As regards to addition on the subject, I just obtained the equations of the expanding universe by a new method which makes clear the influence of the condensations and the possible causes of the expansion. I would be very glad to have them presented to your society as a separate paper.
I would like very much to become a fellow of your society and would appreciate to be presented by Prof. Eddington and you.
If Prof. Eddington has yet a reprint of his May paper in M.N. I would be very glad to receive it.
Will you be kind enough to present my best regards to professor Eddington.

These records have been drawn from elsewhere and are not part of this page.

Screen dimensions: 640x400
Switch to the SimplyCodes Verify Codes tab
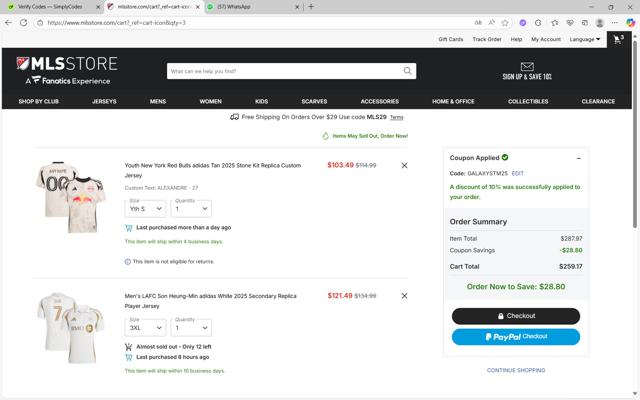(50, 7)
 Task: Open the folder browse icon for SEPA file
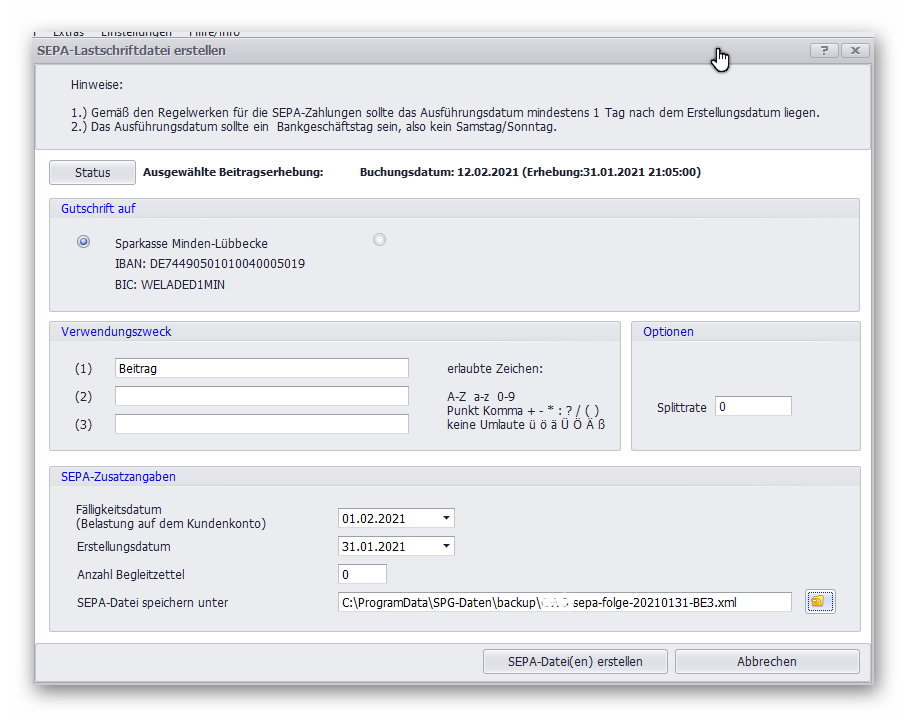(818, 601)
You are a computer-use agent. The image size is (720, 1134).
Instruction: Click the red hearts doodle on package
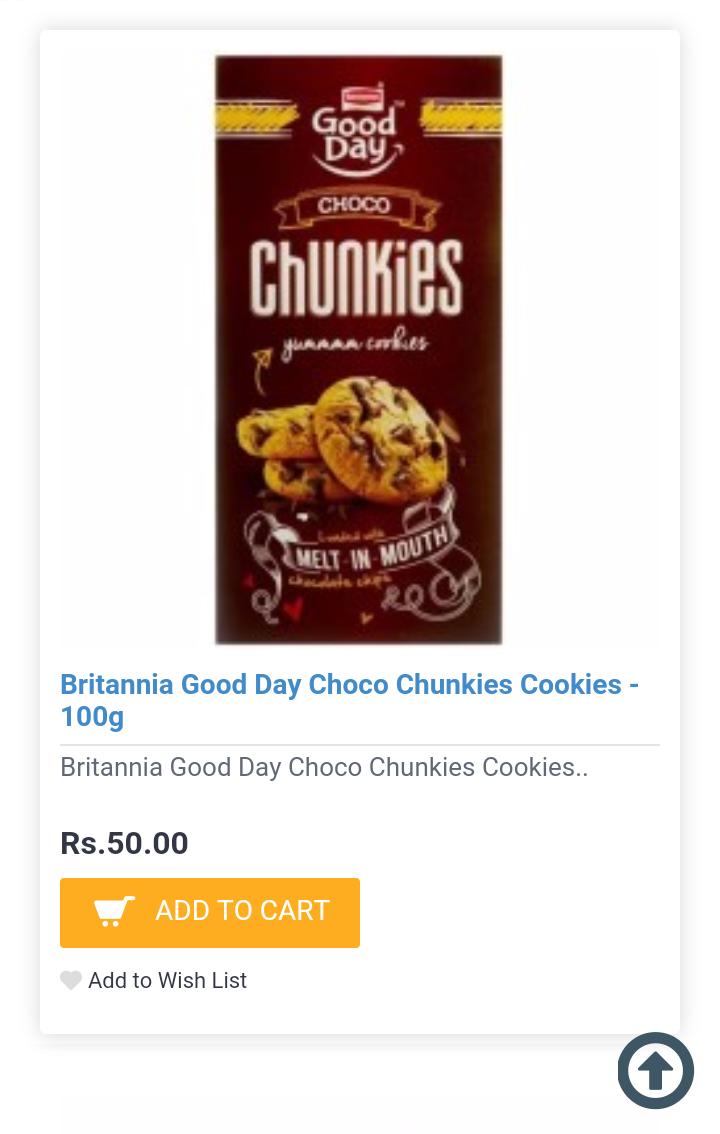coord(260,600)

This clearly puts to bed all the speculations about who translated the paper and who deleted the paragraphs: Lemaître himself did both!
Figure 27
Lemaître’s letter also provides a fascinating insight into the scientific psychology of (at least some of) the scientists of the 1920s. Lemaître was not at all obsessed with establishing priority for his original discovery. Given that Hubble’s results had already been published in 1929, he saw no point in repeating his more tentative earlier findings again in 1931. Rather, he preferred to move forward and to publish his new paper, “The Expanding Universe,” which he did. Lemaître’s request to join the Royal Astronomical Society was also granted eventually. Lemaître was officially elected as an associate on May 12, 1939.
The Steady State Universe
Returning now to Gold’s provocative question “What if the universe is like that?”—referring to the circular plot of the film Dead of the Night—the possibility was not considered palatable by his two colleagues; at least not initially. Hoyle immediately brushed off Gold, scoffing, “Ach, we shall disprove this before dinner.” This “prediction,” however, turned out to be wrong. In Bondi’s words, “Dinner was a little late that night, and before very long we all said that this was a perfectly possible solution.” In other words, a never-changing universe, with no beginning and no end, started to look more and more attractive. From that point on, however, Hoyle took a somewhat different approach to the problem from that of his scientific peers.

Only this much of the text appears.